Yeni Üyelik
8.
Bölüm

4. Bölüm

@yazarcerenoktay

30.09.2024, 15:00 💖
Yeni bölüme hepiniz hoş geldiniz,
ve keyifli okumalar!

Okumaya başladığınız tarihi ve saati buraya yazın lütfen.

Çalan alarm sesi mi yoksa telefondan gelen aramanın sesi miydi bu?
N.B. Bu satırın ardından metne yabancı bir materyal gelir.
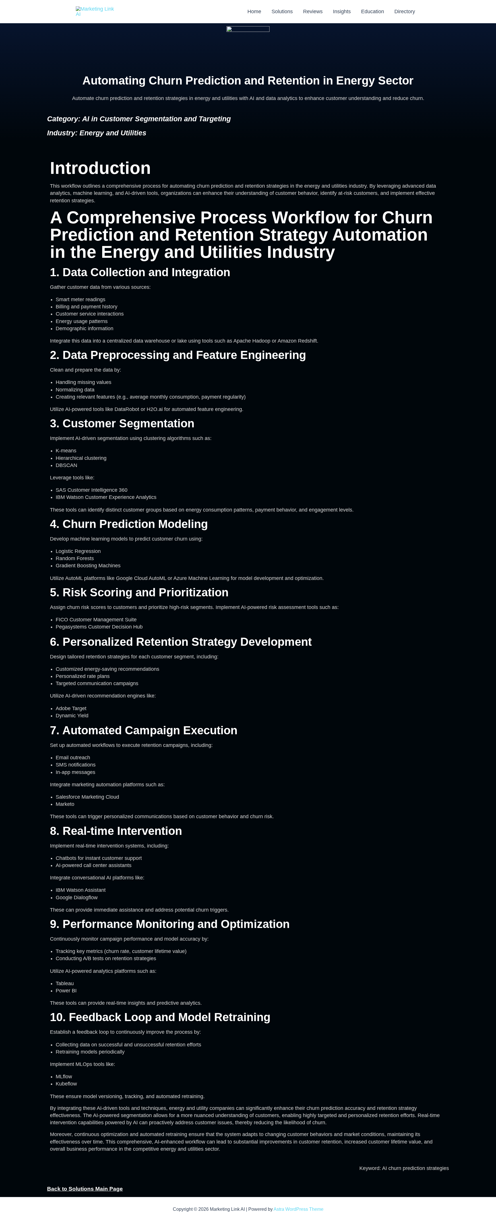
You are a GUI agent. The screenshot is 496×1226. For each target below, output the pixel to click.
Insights (342, 11)
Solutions (282, 11)
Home (254, 11)
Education (372, 11)
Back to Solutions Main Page (85, 1189)
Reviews (313, 11)
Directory (404, 11)
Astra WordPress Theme (298, 1209)
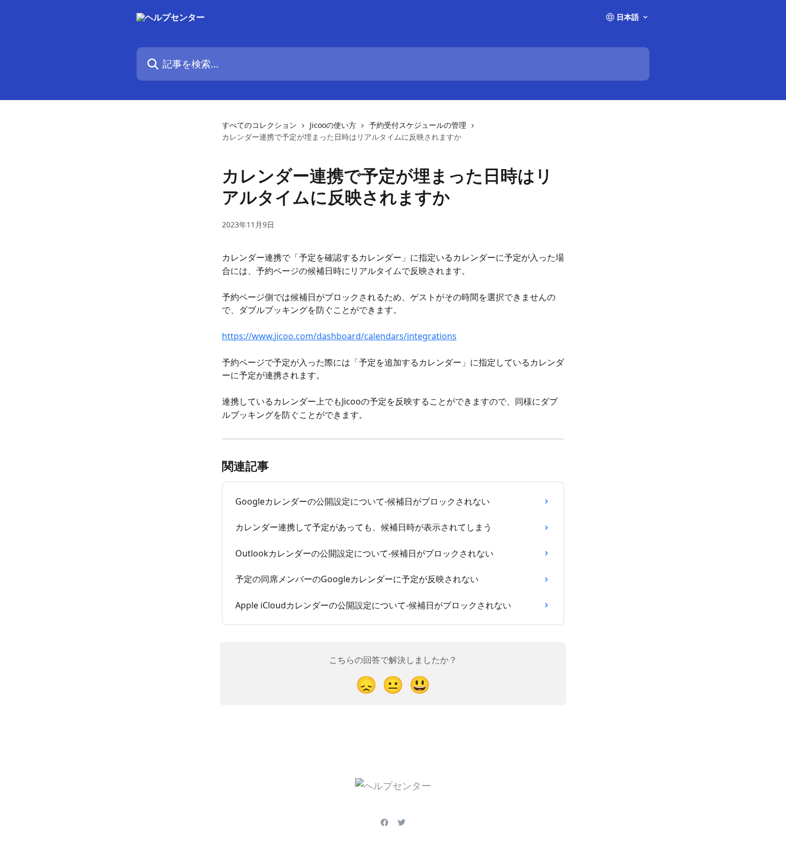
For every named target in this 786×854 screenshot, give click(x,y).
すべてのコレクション (259, 125)
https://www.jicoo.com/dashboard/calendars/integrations (339, 336)
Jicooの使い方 (333, 125)
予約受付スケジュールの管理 (417, 125)
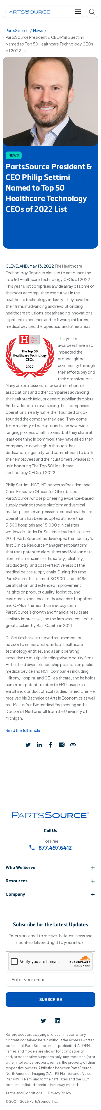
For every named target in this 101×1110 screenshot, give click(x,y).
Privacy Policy (59, 1093)
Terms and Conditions (24, 1093)
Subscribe (50, 999)
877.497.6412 (54, 848)
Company (15, 894)
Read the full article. (23, 730)
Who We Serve (20, 868)
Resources (16, 881)
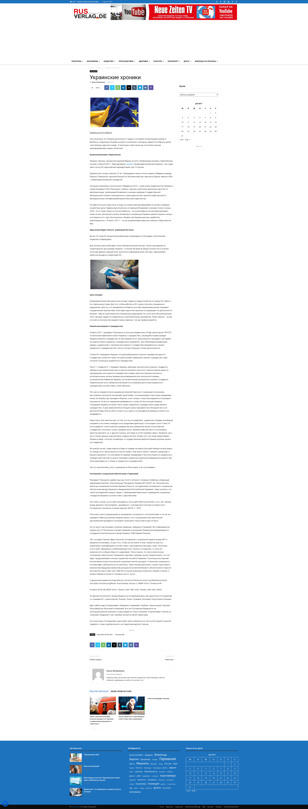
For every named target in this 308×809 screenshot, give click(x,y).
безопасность (150, 771)
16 (216, 122)
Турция (131, 768)
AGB (203, 807)
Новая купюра (96, 660)
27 (200, 131)
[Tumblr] (134, 87)
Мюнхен (154, 764)
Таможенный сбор (91, 755)
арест (131, 772)
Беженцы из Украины (205, 61)
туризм (142, 788)
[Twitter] (236, 1)
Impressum (179, 807)
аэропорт (139, 771)
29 (210, 131)
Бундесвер (145, 759)
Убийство (139, 768)
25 (188, 131)
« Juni (181, 139)
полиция (153, 783)
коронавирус (168, 775)
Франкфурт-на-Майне (160, 768)
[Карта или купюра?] (76, 769)
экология (167, 788)
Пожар (161, 764)
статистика (171, 784)
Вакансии (169, 807)
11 (188, 122)
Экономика (92, 61)
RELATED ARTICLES (99, 691)
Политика (76, 61)
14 (205, 122)
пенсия (131, 784)
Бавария (149, 755)
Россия (168, 763)
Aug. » (187, 139)
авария (172, 767)
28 (205, 131)
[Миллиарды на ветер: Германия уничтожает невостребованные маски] (76, 781)
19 (194, 127)
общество (161, 780)
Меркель (142, 763)
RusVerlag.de (75, 807)
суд (130, 788)
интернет (154, 776)
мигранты (142, 780)
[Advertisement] (154, 40)
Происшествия (126, 61)
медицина (132, 780)
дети (139, 776)
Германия (167, 759)
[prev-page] (91, 728)
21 (205, 127)
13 (200, 122)
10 (182, 122)
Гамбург (155, 759)
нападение (152, 780)
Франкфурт (173, 61)
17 (182, 127)
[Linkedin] (228, 1)
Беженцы (160, 754)
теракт (136, 788)
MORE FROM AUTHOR (121, 691)
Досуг (186, 61)
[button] (217, 2)
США (175, 763)
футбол (157, 788)
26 (194, 131)
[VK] (145, 87)
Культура (157, 61)
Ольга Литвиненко (98, 82)
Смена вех (169, 660)
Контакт (210, 807)
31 (182, 136)
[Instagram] (224, 1)
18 (188, 127)
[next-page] (95, 728)
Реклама (219, 807)
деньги (132, 776)
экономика (135, 791)
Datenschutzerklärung (192, 807)
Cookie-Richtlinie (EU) (231, 807)
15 (210, 122)
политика (141, 783)
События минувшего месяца (158, 698)
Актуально (100, 68)
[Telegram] (140, 87)
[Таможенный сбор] (76, 757)
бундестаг (162, 772)
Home (92, 68)
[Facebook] (220, 1)
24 (182, 131)
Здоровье (143, 61)
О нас (162, 807)
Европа (132, 764)
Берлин (134, 759)
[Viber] (151, 87)
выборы (170, 772)
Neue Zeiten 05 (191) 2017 (105, 634)
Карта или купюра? (91, 766)
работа (163, 784)
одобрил (130, 164)
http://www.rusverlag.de (114, 674)
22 (210, 127)
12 (194, 122)
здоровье (146, 776)
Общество (108, 61)
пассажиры (169, 780)
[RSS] (232, 1)
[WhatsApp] (117, 87)
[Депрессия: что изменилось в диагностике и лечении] (76, 792)
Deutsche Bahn (136, 755)
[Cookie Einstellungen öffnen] (5, 806)
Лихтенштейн (119, 634)
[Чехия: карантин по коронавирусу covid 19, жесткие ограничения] (132, 706)
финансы (149, 788)
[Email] (128, 87)
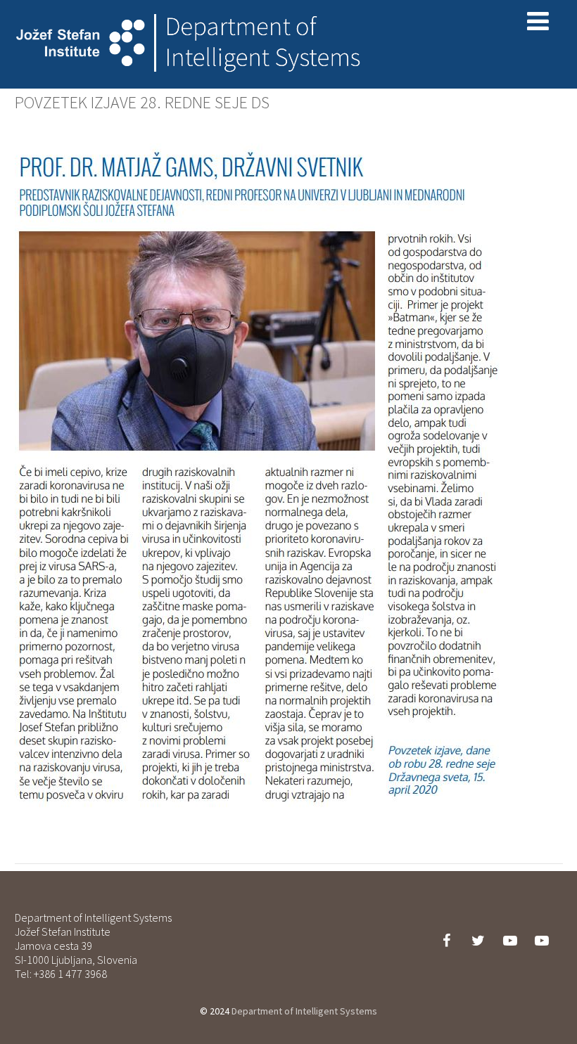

Algın, gözlerini birkaç kez kırpıştırdıktan sonra açtı ve yastığının altına koymuş olduğu telefona elini uzattı.

"Sabah sabah bu nedir ya!" diye söylenirken telefonu eline almış ve ekranına yarım açıkgözle bakmaya başlamıştı. Çalan alarmın sesiydi ve saat eğer şimdi kalkmazsa geç kalacağına dair uyarı veriyordu.

Hemen üzerindeki yorganı kenara atıp ayağa kalktı ve bir koşu banyoya gitti. Beş dakikalık bir duş aldıktan sonra saçını kuruttu, fönledi. Üzerini değiştirip kirli kıyafetlerini de kirli çamaşır sepetine atmasının ardından makyajını yaptı.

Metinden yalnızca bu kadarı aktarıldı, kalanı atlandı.